** Opening AVAILABLE RECORDS block **

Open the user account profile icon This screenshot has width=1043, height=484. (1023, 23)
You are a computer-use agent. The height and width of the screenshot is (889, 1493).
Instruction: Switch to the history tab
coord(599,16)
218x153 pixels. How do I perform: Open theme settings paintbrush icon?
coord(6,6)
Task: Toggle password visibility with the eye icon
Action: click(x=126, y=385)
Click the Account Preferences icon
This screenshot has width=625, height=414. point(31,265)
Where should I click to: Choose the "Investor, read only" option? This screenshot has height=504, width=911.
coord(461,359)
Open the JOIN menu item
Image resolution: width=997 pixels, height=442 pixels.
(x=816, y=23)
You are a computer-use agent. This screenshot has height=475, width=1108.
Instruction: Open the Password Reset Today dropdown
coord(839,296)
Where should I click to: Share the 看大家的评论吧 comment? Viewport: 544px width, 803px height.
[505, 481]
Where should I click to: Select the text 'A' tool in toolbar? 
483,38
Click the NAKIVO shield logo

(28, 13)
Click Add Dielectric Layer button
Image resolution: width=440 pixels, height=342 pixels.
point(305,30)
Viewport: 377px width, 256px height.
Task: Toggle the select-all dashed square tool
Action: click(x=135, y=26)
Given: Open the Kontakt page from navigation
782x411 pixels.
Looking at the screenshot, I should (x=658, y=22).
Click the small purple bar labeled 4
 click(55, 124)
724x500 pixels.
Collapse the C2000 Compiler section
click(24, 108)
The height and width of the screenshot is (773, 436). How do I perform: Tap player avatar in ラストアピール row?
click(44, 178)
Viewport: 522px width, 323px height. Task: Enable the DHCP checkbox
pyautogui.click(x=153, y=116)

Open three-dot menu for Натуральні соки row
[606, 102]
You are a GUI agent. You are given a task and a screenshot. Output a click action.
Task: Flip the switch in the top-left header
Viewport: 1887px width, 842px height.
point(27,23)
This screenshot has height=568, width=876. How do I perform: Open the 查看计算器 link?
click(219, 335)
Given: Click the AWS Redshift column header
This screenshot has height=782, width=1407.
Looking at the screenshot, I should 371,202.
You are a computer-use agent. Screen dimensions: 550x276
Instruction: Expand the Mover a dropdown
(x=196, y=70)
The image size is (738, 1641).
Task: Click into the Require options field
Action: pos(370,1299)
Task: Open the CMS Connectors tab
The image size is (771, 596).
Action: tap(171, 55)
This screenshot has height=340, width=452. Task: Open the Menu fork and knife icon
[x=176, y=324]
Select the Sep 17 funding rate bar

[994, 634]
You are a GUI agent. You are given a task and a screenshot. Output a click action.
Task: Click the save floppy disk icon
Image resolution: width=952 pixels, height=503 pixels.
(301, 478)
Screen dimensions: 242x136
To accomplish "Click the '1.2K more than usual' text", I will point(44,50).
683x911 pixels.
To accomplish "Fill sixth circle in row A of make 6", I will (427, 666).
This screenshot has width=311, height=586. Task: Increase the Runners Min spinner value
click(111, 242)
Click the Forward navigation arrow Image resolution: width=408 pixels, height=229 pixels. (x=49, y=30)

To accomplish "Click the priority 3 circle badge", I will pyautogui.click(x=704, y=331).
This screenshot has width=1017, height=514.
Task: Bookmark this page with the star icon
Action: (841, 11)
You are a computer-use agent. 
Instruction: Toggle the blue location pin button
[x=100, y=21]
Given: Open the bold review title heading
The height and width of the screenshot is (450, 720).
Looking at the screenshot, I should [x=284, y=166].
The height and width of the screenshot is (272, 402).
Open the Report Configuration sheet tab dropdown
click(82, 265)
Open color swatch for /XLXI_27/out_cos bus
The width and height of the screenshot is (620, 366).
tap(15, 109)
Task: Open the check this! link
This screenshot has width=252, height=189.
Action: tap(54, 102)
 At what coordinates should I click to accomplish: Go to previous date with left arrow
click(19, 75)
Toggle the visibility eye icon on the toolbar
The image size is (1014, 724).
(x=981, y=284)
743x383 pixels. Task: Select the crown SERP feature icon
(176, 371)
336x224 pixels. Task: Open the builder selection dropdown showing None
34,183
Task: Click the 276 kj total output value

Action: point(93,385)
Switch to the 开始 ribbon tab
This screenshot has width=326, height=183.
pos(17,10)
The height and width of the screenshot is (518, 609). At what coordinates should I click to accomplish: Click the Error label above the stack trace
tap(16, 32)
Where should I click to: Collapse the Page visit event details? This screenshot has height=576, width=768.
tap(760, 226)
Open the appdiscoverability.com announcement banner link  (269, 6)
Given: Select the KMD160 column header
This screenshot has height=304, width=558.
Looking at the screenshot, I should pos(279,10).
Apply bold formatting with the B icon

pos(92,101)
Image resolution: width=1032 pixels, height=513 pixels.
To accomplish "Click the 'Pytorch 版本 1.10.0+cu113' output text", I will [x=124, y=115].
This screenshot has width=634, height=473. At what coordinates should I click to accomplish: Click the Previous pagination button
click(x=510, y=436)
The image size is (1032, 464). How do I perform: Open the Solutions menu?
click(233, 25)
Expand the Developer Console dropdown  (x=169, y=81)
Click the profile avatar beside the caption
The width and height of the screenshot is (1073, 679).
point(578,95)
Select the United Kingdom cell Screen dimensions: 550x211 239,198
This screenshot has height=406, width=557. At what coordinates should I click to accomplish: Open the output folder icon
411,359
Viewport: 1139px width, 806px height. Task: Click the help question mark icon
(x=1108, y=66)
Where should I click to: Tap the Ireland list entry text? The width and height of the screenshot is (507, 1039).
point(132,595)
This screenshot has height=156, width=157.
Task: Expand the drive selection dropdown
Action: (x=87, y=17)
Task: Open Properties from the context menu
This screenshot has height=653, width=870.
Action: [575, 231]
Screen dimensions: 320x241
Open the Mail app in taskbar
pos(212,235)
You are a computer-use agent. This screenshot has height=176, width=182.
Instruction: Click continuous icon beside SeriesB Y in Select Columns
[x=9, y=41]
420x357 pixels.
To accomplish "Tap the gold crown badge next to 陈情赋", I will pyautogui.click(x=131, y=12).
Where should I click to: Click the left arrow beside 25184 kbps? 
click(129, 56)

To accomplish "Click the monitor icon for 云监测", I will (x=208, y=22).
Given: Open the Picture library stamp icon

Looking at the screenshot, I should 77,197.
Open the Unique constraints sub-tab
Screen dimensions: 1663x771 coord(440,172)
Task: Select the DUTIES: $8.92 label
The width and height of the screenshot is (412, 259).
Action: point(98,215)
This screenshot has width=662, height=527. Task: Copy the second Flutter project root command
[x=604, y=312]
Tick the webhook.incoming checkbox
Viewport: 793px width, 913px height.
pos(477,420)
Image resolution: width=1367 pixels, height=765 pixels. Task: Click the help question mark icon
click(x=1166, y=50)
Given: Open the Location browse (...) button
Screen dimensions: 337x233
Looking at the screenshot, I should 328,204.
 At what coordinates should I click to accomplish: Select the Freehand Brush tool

** Closing AVAILABLE RECORDS block **

→ **REQUIREMENT**:
Nothing should appear in the answer except the lines from the one with "Screen dimensions: 337x233" through the final line of the records, written exactly.

→ **EXERCISE OUTPUT**:
Screen dimensions: 337x233
Looking at the screenshot, I should 328,204.
 At what coordinates should I click to accomplish: Select the Freehand Brush tool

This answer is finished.